Point Nemo: Middle Of Nowhere Where Astronauts Are Your Neighbours
Category: Geography & Maps 9th May 2026
Right, so imagine standing in the middle of the ocean. Now imagine standing so far away from any bit of land that the nearest bloke is not on a boat, or on an island with a cocktail, but floating above you in a tin can. That is Point Nemo. It is the oceanic pole of inaccessibility, sitting at about 48 degrees 52.6 minutes south and 123 degrees 23.6 minutes west. Sounds posh, but it basically means "you could not get here in a hurry".
Point Nemo is roughly 2,688 kilometres from the nearest bits of land. Those bits are tiny: Ducie Island near Pitcairn, Motu Nui next to Easter Island, and a blank bit of Antarctica called Maher Island. So you are not missing a beach bar. You are missing everything bar a lot of very wet sky.

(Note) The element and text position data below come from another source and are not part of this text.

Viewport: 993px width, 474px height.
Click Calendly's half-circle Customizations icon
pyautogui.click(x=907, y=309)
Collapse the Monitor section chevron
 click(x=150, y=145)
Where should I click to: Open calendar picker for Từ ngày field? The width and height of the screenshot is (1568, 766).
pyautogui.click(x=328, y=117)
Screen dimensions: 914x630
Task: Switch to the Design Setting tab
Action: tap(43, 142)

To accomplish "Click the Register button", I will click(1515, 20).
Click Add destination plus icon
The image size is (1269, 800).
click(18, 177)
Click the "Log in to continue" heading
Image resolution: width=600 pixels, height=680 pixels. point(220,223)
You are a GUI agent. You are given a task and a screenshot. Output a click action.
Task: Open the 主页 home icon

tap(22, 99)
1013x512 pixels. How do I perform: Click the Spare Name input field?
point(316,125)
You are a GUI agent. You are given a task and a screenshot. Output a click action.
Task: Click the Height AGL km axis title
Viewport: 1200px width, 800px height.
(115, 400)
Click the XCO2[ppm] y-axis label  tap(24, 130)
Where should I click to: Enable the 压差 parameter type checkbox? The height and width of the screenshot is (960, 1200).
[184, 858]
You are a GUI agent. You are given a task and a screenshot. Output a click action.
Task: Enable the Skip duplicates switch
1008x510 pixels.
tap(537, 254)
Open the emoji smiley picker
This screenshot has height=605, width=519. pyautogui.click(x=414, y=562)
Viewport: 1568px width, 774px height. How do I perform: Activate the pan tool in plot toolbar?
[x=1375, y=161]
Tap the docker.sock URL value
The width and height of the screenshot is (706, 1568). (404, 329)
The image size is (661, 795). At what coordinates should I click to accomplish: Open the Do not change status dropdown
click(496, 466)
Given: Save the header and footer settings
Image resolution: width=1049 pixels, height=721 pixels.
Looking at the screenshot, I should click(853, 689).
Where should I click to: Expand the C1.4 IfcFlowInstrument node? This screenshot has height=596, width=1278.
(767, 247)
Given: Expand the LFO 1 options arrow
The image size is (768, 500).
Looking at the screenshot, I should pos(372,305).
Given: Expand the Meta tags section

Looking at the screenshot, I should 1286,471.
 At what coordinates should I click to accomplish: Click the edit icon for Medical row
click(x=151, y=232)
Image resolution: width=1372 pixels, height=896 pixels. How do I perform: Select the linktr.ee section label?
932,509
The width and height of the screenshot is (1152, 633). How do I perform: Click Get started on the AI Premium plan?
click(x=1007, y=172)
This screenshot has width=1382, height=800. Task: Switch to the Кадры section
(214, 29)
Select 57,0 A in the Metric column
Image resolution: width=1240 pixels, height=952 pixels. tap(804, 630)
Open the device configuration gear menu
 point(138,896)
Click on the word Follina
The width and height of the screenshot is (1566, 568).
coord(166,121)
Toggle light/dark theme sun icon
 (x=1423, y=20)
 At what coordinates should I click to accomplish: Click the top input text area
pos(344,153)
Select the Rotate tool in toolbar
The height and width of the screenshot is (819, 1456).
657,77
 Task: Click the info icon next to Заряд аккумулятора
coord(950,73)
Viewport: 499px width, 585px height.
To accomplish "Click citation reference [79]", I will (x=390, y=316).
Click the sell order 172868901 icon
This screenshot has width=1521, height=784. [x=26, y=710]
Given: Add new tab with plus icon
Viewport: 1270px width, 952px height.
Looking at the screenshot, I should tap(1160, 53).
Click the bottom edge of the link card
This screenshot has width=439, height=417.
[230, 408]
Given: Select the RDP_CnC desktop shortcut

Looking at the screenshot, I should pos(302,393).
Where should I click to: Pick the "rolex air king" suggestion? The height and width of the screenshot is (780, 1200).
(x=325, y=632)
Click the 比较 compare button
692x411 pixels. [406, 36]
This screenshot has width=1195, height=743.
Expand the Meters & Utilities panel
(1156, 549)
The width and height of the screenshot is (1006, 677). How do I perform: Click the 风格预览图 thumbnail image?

Here is the daft part. Because it is so lonely, space agencies started using the area like a giant rubbish tip for retired satellites and busted stations. They call it the spacecraft cemetery. When a big lump of metal needs dropping out of the sky, they aim it there. Mir got sent there in 2001, among others. Imagine the paperwork for that job: "Sorry mate, we are dropping you off at the South Pacific skip. Please close the door behind you."
And the joke is, even when there are people nearby, they are not on the ground. The nearest humans to Point Nemo are usually the astronauts up on the International Space Station, about 400 kilometres above. So the people who count as "closest" are in space, looking down at a bit of ocean where the only neighbours are sunburnt birds and dead satellites. Makes you feel proper small, does not it?
I remember seeing a map of it ages ago and thinking someone had misplaced a punctuation mark. But no: maps will show this lonely dot, labelled Point Nemo, and every so often you realise we have places on Earth that are simply for dumping things and gawping at how remote we made them. Lovely, innit?